Exercise details: Word for word, please copy the line containing "This screenshot has" and all lines after it in the entries below, and only those, leaving every picture out.

--- Provided records Enclosed Below ---

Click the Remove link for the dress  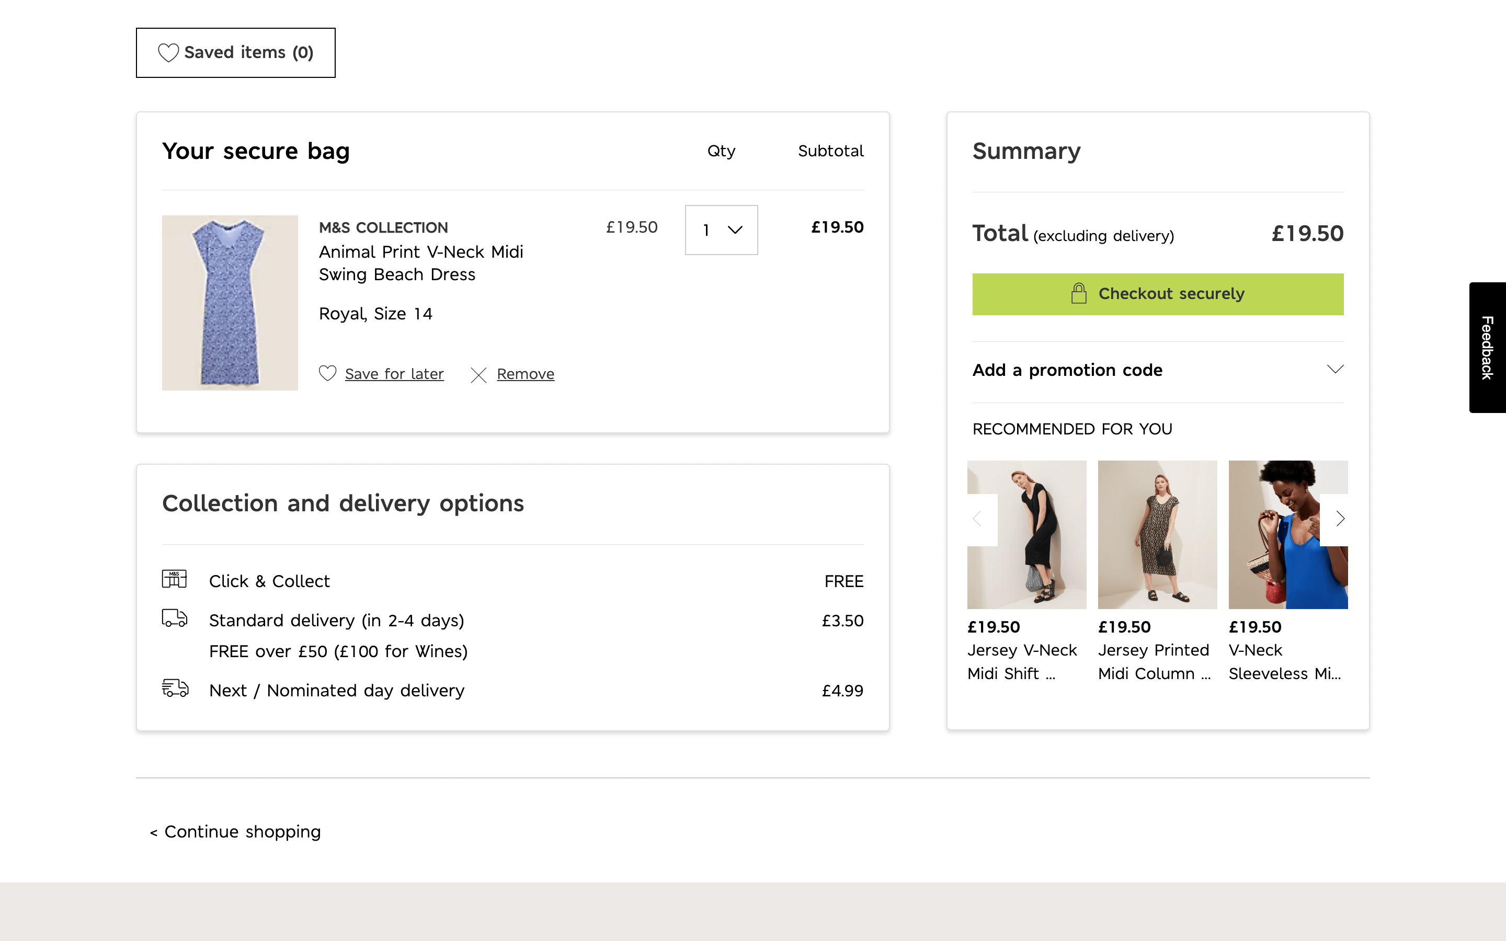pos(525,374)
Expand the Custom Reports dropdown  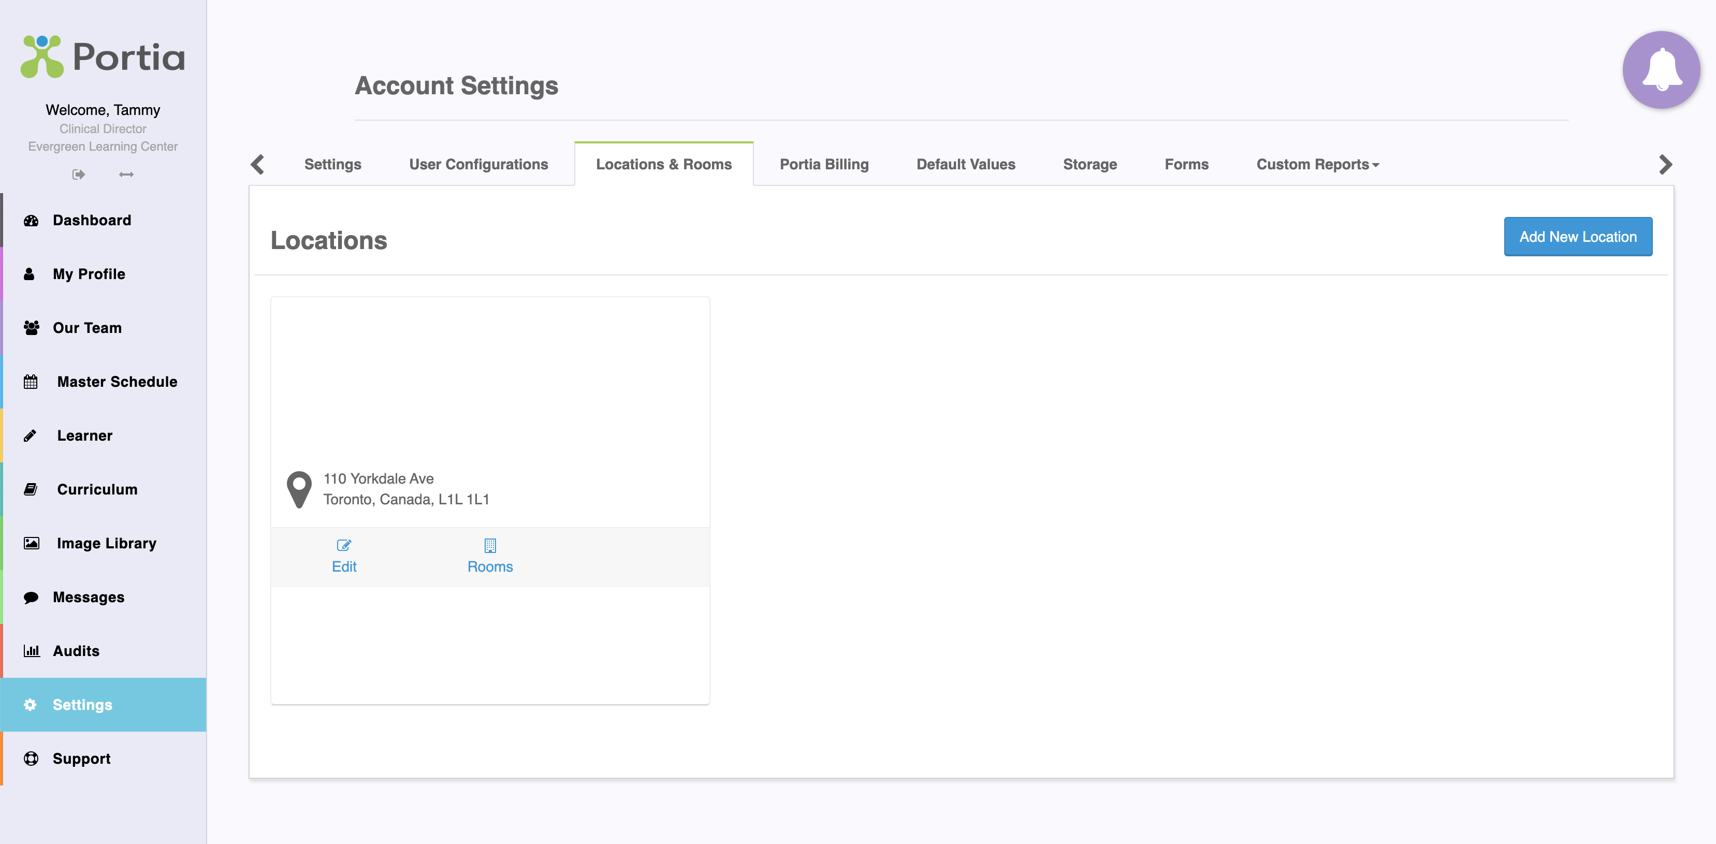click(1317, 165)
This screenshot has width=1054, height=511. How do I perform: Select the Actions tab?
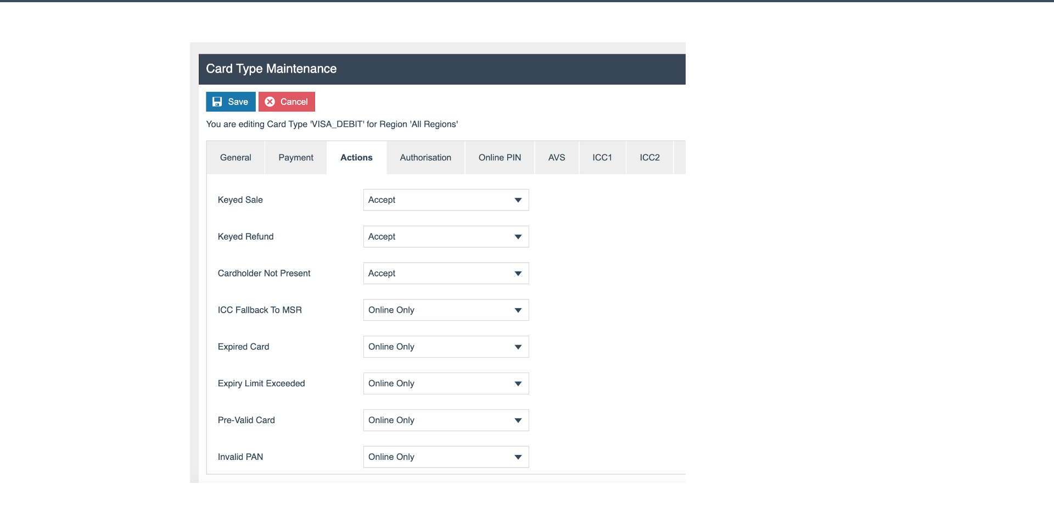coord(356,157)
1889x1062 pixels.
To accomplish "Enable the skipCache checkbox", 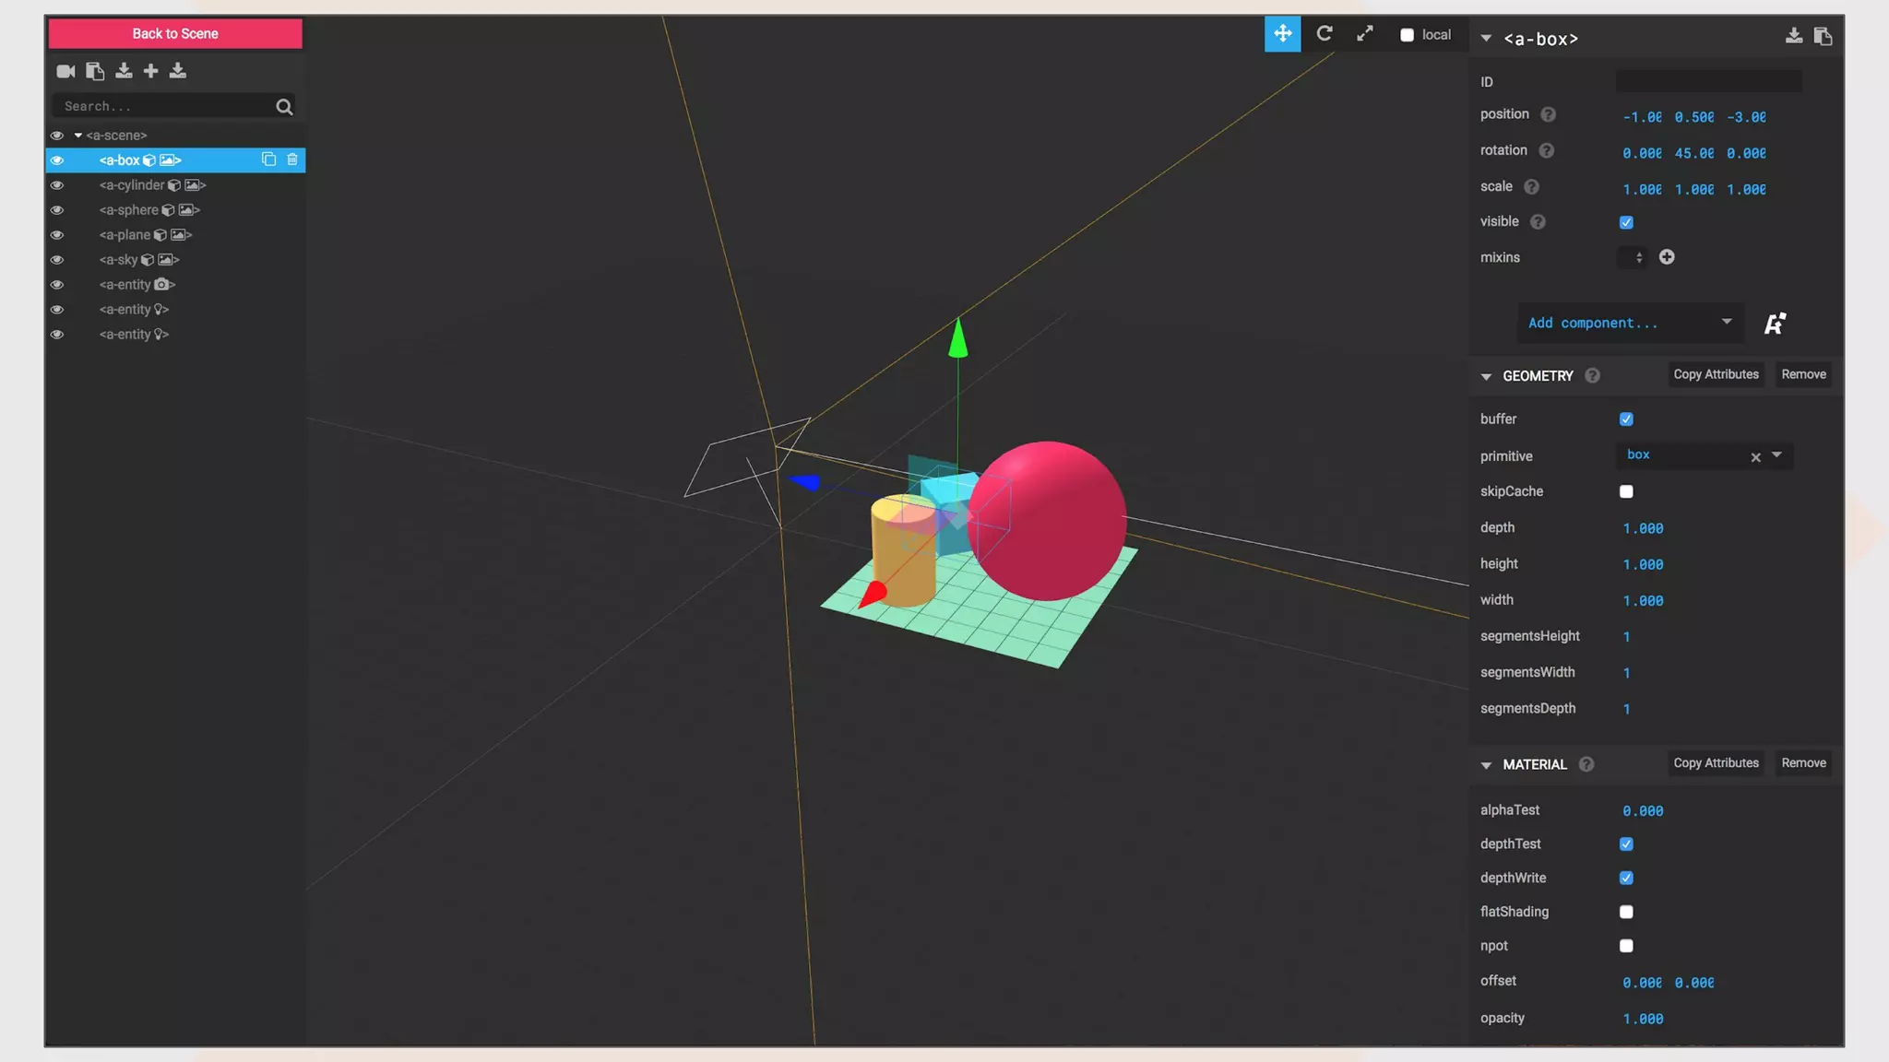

--- End of Enclosed Provided records ---

Response below:
This screenshot has width=1054, height=511. How do I perform: Select the Actions tab?
coord(356,157)
1889x1062 pixels.
To accomplish "Enable the skipCache checkbox", 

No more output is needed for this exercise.